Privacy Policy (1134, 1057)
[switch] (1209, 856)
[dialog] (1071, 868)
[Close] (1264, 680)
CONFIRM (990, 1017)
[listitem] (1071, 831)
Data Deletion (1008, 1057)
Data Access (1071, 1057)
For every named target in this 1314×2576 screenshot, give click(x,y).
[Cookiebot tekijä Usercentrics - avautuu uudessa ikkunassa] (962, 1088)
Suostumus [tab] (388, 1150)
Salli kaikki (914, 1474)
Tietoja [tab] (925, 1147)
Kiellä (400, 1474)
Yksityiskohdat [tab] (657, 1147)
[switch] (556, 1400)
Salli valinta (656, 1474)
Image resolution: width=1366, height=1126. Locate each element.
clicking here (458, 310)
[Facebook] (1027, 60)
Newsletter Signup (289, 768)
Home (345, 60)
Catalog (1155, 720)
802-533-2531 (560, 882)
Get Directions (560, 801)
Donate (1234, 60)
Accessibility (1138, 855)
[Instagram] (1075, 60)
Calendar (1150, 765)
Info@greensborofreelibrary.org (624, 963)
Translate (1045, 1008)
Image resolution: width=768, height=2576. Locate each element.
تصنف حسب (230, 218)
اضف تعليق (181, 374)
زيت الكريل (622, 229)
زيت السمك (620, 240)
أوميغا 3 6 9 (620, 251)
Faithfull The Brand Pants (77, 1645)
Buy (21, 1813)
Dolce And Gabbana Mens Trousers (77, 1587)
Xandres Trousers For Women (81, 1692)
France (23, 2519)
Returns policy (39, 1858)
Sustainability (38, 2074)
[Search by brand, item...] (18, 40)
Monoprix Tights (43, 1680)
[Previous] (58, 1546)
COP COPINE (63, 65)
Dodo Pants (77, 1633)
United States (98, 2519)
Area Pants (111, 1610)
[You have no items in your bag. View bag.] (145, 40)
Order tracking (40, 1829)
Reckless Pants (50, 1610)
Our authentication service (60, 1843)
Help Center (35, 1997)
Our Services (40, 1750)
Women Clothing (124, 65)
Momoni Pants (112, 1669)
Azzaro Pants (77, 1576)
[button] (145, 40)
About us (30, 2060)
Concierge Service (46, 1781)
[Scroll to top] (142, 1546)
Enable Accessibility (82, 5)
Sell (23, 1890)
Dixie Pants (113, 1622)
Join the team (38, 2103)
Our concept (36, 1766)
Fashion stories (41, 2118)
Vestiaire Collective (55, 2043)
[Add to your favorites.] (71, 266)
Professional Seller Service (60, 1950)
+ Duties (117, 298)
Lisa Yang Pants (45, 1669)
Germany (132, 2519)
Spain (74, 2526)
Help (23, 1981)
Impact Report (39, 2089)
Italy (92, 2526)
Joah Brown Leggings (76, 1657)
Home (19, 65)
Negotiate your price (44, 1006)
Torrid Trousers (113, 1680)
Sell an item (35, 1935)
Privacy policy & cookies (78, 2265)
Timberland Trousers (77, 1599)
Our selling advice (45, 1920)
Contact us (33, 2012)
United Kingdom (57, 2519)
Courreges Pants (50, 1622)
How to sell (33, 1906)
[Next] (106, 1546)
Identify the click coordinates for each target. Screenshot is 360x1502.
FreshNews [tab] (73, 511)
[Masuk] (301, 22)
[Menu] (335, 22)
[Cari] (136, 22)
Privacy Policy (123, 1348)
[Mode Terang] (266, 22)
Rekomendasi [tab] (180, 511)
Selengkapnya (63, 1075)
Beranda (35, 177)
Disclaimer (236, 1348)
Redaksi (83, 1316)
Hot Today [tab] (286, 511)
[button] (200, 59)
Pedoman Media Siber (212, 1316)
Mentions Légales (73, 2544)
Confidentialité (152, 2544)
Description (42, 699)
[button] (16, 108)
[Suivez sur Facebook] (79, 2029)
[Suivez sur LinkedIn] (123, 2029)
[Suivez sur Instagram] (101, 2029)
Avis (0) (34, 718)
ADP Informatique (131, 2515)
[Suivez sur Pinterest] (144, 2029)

=-=-=

— BRIEF —
Nothing but the lines from the one containing "Pedoman Media Siber (212, 1316)" through the last line of the data above should be set down, word for word.

— SOLVED PROBLEM —
Pedoman Media Siber (212, 1316)
Mentions Légales (73, 2544)
Confidentialité (152, 2544)
Description (42, 699)
[button] (16, 108)
[Suivez sur Facebook] (79, 2029)
[Suivez sur LinkedIn] (123, 2029)
[Suivez sur Instagram] (101, 2029)
Avis (0) (34, 718)
ADP Informatique (131, 2515)
[Suivez sur Pinterest] (144, 2029)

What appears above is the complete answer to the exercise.